Napster auf dem iPhone (Foto Spehr)

Und für die Musik zu Hause ändern Napster & Co ebenfalls alles. Wir haben nicht die HiFi-Anlage abgebaut. Denn die Klangqualität der mit MP3 oder AAC eingedampften Stücke ist zwar ordentlich, befriedigt aber nicht höchste Ansprüche. Indes haben wir die neue kleine Sonos-Anlage Play 3 zusätzlich aufgebaut. Sonos richtet sich seit Jahren an Zeitgenossen, die ihre Musik in iTunes-Archiven oder auf Netzwerkfestplatten vorhalten. Das amerikanische System reicht sie drahtlos an Abspielstationen (Zonen) im Heimnetz weiter. Mit Apps fürs iPhone oder Android steuert man die Wiedergabe, und zwar im gesamten Haus. Faszinierend ist, wie einfach das Ganze vonstattengeht. Neue Einheiten sind im Nu angekoppelt, aus zwei Zonen kann man ein Stereo-Pärchen machen, aber selbst im Mono-Einsatz klingt die Play 3 verblüffend gut. Nur ärgert man sich über einige Nickeligkeiten: Ein Zugriff auf iTunes-Wiedergabelisten fehlt, und Airplay wird von Sonos nur über den Umweg einer weiteren Komponente – Apples Airport Express – hergestellt.

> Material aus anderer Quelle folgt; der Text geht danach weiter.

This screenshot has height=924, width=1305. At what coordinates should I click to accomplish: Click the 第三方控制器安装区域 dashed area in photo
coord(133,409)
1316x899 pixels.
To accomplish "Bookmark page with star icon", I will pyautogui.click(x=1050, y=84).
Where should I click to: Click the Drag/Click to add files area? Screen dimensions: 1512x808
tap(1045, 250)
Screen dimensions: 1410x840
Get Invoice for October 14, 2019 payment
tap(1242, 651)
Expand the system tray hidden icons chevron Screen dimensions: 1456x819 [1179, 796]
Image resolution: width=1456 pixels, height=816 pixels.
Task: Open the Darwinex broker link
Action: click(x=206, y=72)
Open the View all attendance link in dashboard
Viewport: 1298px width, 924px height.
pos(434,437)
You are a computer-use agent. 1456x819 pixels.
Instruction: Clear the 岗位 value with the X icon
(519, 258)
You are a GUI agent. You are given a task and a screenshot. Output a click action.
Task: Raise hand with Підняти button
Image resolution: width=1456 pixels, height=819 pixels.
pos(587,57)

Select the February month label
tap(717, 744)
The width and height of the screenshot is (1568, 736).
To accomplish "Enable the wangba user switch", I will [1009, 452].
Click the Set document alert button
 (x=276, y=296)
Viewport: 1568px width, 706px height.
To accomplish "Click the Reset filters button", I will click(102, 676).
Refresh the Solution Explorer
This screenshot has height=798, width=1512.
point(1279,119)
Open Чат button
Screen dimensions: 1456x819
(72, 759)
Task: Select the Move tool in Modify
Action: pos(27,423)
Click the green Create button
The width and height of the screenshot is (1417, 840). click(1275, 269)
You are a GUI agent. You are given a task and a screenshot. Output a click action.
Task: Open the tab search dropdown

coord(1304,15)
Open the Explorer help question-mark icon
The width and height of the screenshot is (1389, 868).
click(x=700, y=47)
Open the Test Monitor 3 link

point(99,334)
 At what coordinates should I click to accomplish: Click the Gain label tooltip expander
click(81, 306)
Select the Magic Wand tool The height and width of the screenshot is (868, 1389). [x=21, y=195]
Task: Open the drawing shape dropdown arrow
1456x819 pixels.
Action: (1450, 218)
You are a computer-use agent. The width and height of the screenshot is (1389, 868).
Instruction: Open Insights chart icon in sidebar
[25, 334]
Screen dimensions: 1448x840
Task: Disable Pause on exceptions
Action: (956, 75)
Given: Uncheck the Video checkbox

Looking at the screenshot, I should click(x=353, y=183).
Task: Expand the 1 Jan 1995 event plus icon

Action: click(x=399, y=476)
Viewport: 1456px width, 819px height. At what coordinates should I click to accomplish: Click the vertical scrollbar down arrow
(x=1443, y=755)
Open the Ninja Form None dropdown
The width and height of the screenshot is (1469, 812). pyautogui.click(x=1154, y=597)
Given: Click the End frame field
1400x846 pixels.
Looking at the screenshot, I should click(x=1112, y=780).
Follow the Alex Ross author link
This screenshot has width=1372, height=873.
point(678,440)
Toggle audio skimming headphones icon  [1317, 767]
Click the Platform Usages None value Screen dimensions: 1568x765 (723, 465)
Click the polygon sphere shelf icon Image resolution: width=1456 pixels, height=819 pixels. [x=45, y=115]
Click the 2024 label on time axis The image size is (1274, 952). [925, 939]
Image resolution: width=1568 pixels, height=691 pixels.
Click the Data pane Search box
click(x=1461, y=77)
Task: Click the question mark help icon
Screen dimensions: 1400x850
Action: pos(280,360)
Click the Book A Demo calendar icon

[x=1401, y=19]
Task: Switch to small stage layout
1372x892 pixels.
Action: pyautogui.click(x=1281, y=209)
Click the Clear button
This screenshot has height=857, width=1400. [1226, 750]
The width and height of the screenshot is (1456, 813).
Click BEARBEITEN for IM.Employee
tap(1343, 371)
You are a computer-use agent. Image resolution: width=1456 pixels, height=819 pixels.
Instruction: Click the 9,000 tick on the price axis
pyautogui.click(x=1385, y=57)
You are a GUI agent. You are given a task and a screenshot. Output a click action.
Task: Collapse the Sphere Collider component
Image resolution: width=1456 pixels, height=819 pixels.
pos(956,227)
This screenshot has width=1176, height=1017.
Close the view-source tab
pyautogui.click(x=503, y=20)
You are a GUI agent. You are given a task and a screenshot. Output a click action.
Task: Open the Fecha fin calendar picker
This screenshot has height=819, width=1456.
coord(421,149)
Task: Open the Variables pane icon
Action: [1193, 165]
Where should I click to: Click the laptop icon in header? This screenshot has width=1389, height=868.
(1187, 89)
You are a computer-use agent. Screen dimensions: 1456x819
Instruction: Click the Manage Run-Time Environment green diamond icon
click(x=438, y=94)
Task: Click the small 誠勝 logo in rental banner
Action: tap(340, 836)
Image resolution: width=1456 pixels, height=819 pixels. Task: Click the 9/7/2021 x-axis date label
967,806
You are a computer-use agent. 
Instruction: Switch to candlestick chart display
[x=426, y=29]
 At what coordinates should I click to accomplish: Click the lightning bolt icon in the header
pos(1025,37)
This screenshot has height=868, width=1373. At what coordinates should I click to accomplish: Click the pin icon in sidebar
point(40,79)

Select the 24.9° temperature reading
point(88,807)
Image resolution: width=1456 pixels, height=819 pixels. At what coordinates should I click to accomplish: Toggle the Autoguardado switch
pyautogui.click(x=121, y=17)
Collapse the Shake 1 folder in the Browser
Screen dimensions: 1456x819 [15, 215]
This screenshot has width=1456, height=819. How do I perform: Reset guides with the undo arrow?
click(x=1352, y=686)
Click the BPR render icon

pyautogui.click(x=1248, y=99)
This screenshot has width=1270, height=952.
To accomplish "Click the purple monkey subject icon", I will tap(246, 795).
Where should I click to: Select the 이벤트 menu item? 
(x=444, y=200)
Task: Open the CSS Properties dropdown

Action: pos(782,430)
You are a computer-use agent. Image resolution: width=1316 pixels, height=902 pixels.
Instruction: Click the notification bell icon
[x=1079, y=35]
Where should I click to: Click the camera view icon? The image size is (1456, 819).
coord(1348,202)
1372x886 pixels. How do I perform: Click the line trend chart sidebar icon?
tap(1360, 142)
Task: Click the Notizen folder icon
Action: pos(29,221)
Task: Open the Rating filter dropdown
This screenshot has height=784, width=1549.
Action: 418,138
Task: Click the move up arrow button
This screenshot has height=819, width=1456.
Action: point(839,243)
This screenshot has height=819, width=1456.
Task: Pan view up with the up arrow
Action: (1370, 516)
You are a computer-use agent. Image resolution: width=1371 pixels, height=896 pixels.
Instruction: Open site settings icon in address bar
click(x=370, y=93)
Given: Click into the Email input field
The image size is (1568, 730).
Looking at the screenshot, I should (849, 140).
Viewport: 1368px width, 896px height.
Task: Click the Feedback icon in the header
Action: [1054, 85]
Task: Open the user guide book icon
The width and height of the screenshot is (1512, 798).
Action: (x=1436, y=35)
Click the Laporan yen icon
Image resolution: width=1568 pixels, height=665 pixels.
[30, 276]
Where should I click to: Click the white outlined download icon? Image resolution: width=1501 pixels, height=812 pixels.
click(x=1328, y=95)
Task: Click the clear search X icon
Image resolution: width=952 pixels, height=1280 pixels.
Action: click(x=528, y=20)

Aber Sonos arbeitet sowohl mit sozialen Musiknetzwerken wie Last FM zusammen wie auch mit Napster. Damit schließt sich der Kreis. Ein solches System hat mit dem gewohnten HiFi-Konsum und der Stapelware im Tonträgerregal nichts mehr gemeinsam. Gesten auf dem Smartphone dienen der Navigation durch Genres, Alben, Interpreten oder das Internet-Radio, man startet eine Suchfunktion oder hört die Last-FM-Empfehlungen unbekannter Wahlverwandtschaften. Mit einem Fingerstreich werden also fast alle Zugangsgrenzen zum Universum der digitalen Musik niedergemäht. Das ist Musikhören 2.0.